I feel like I need to begin this post with a disclaimer, however,. When I talk about religion and faith in this article, I am referring to a mostly Judeo-Christian perspective since that is my religious background and this article explores how The West Wing helped shape and change some of my views on religion from the perspective. It is in no way meant to offend or discount other religious or non-religious views.
For myself, the character of Jed Bartlet was the driving force in helping to reshape some of my ideas on faith and its context in my daily life. As the president, Bartlet was not the main focus of every episode of The West Wing, but the show revolved around him and the man, and his ideas were the linchpin of the show. Here was a man whose faith was not blind but studied, deliberate and fully aware of the hypocrisies and shortcomings of his religion. The following are a couple of ways that a fictional American president helped to realign some of my ideas on religion and faith.
It is possible to be both religious/spiritual AND liberal. Also, being a liberal won’t send you to hell
I wanted to ask you a couple of questions while I have you here. I’m interested in selling my youngest daughter into slavery as sanctioned in Exodus 21:7. She’s a Georgetown sophomore, speaks fluent Italian, always cleared the table when it was her turn. What would a good price for her be?

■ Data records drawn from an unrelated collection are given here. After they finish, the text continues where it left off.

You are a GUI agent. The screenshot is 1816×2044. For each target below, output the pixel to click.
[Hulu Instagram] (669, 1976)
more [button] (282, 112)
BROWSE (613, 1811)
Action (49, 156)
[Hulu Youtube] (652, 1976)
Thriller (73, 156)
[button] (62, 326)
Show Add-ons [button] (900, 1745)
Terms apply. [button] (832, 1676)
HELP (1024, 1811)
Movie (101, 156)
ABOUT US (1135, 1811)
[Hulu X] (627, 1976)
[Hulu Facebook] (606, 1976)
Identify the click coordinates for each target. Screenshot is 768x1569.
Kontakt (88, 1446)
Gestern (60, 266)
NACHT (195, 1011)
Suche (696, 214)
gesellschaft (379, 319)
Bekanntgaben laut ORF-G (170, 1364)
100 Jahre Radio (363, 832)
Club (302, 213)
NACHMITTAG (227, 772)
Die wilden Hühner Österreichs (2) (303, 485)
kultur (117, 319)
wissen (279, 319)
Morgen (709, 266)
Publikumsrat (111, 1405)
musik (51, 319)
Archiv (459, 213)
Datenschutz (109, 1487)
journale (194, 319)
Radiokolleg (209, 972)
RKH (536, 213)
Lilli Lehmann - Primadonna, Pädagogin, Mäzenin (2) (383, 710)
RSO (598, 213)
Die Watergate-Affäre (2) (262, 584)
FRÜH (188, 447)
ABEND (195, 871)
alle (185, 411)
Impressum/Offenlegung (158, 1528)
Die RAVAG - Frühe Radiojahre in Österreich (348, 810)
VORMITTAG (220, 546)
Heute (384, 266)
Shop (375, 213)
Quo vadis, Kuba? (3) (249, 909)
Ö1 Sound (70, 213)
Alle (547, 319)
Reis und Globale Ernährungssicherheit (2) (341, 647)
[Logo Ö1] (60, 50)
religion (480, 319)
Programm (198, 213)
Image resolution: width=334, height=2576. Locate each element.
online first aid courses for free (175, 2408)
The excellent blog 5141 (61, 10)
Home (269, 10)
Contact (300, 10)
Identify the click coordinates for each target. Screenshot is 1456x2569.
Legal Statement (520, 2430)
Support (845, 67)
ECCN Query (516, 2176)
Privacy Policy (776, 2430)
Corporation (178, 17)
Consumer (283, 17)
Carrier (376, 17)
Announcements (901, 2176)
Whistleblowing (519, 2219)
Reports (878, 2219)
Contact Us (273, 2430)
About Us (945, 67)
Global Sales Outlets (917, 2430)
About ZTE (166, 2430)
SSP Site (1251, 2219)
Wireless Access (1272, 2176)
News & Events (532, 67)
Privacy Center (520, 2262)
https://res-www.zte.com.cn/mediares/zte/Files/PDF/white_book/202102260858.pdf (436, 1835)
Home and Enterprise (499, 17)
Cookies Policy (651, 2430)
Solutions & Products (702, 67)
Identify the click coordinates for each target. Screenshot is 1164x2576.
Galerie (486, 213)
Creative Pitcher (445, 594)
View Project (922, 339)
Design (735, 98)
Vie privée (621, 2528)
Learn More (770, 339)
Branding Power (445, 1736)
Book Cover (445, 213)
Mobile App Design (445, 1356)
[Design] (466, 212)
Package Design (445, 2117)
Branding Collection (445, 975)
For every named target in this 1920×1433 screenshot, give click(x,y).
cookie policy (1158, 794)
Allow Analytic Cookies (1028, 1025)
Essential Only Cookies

It’s OK to get really, really pissed at God
I think the Season 2 finale, “Two Cathedrals,” is arguably one of the greatest single episodes of television history. It’s heartbreaking and beautiful and for an episode that is not action-packed, the tension in this episode is uncomfortable in the best possible way. President Bartlet’s beloved secretary, Mrs. Landingham, was suddenly killed in a tragic car accident in the previous episode. In the context of her funeral and the fallout of a political scandal, we see flashbacks of how this woman was a driving influence in Bartlet’s life and how she helped shape him into the man who would one day be president. In one of the most powerful scenes in the entire series, Bartlet is left alone in the National Cathedral and proceeds to call out the Almighty for the senseless acts of cruelty visited on those he loves, going so far as to call God a feckless thug. Bartlet wonders what he has done to deserve such treatment from a deity he has worshiped all his life, asking if the good deeds he has done over the years mean nothing in the face of one lie. It’s the unraveling of a devout man’s faith and it’s beautiful to watch in all its brutality.
My maternal grandmother was my Mrs. Landingham. She died maybe a year before the episode aired, after years of wasting away due to Alzheimer’s. My grandmother tried to live by Jesus’ teachings to the best of her ability, which basically meant that she treated everyone with respect and kindness and helped anyone she could. She had a steel core wrapped in the body of a sweet, choir-singing church lady, and I loved her. Watching this scene gave voice to all the rage and frustration I held against the God I had worshiped, not only for my grandmother’s decline and death, but for the isolation I felt within the Christian church; a place in which I had always been assured one could find true community. The final image of Jed Bartlet lighting a cigarette in the middle of a cathedral, a deliberate act of rebellion on holy ground, summed up how I felt about my higher power at that moment. The scene was the catalyst of much soul searching for me, which led to a years-long hiatus from the Christian faith.